Set task: Reproduce the records starting at the line that contains "Newsletter (239, 2449)" and ending at the last line of the records, including the requests. Multiply each answer coordinate by 2.15 and round it to a whole number, with halves rounded up, and leave every number in the requests unchanged.

Data excerpts:
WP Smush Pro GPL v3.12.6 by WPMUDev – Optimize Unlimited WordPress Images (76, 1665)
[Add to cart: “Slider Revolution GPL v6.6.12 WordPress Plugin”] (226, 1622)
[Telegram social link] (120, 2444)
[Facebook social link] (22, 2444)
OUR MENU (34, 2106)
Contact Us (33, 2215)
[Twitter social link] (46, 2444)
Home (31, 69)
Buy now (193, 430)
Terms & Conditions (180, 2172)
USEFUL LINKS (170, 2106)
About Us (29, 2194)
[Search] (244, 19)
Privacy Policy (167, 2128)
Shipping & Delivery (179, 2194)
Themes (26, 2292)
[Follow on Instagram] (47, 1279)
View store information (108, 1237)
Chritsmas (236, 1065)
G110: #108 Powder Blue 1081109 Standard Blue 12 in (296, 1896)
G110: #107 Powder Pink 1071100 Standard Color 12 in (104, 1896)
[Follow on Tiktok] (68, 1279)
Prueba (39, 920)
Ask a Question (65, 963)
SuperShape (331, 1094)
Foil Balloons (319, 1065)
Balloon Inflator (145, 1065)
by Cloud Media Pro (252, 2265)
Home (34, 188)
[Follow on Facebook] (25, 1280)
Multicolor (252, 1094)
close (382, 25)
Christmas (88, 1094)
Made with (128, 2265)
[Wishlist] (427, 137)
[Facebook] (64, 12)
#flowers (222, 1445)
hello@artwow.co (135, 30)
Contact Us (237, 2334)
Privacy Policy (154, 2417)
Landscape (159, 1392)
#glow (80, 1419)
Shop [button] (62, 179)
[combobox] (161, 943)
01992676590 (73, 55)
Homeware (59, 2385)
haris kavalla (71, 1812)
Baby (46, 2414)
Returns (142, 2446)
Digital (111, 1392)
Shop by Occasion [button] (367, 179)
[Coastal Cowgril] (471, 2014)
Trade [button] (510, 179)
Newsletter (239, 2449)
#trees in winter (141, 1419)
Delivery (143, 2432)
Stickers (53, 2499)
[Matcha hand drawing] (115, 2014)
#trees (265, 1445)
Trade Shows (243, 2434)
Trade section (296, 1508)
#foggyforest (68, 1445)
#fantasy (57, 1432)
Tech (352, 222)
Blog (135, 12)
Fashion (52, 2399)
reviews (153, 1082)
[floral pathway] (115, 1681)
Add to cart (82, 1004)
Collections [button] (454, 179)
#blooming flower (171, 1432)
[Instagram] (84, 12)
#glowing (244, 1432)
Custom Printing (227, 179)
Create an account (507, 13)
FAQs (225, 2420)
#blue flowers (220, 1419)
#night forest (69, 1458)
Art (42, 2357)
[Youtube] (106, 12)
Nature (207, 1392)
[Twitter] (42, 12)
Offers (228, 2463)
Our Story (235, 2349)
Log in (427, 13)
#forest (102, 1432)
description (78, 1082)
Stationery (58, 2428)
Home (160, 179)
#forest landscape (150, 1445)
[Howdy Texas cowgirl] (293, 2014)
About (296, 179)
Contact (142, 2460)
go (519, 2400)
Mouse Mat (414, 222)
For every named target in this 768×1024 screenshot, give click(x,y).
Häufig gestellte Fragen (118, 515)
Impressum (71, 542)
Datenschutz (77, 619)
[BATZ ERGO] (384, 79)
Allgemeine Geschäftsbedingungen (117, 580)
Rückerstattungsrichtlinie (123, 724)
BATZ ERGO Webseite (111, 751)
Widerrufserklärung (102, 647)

Result of this exercise:
Newsletter (514, 5265)
#trees in winter (303, 3051)
Delivery (307, 5229)
Stickers (114, 5373)
[Matcha hand drawing] (247, 4330)
#trees (570, 3107)
Trade Shows (522, 5233)
Trade section (636, 3242)
#foggyforest (146, 3107)
#fantasy (123, 3079)
Tech (757, 477)
Blog (290, 26)
Fashion (112, 5158)
reviews (329, 2326)
[floral pathway] (247, 3614)
Add to cart (176, 2159)
Collections [button] (976, 385)
#blooming flower (368, 3079)
[Instagram] (181, 26)
#glowing (525, 3079)
Custom Printing (488, 385)
Create an account (1090, 28)
FAQs (484, 5203)
#blue flowers (473, 3051)
#night forest (148, 3135)
Art (90, 5068)
[Youtube] (228, 26)
Nature (445, 2993)
[Twitter] (90, 26)
Offers (490, 5295)
Our Story (505, 5050)
Log in (918, 28)
#forest (219, 3079)
description (168, 2326)
Stationery (125, 5220)
Home (344, 385)
#forest landscape (323, 3107)
[Howdy Texas cowgirl] (630, 4330)
About (636, 385)
Contact (305, 5289)
go (1116, 5160)
Mouse Mat (890, 477)
For every named target in this 768×1024 screenshot, give click(x,y).
Häufig gestellte Fragen (254, 1107)
Impressum (153, 1165)
Datenschutz (166, 1331)
[BATZ ERGO] (826, 170)
Allgemeine Geschäftsbedingungen (252, 1247)
Rückerstattungsrichtlinie (264, 1557)
BATZ ERGO Webseite (239, 1615)
Widerrufserklärung (219, 1391)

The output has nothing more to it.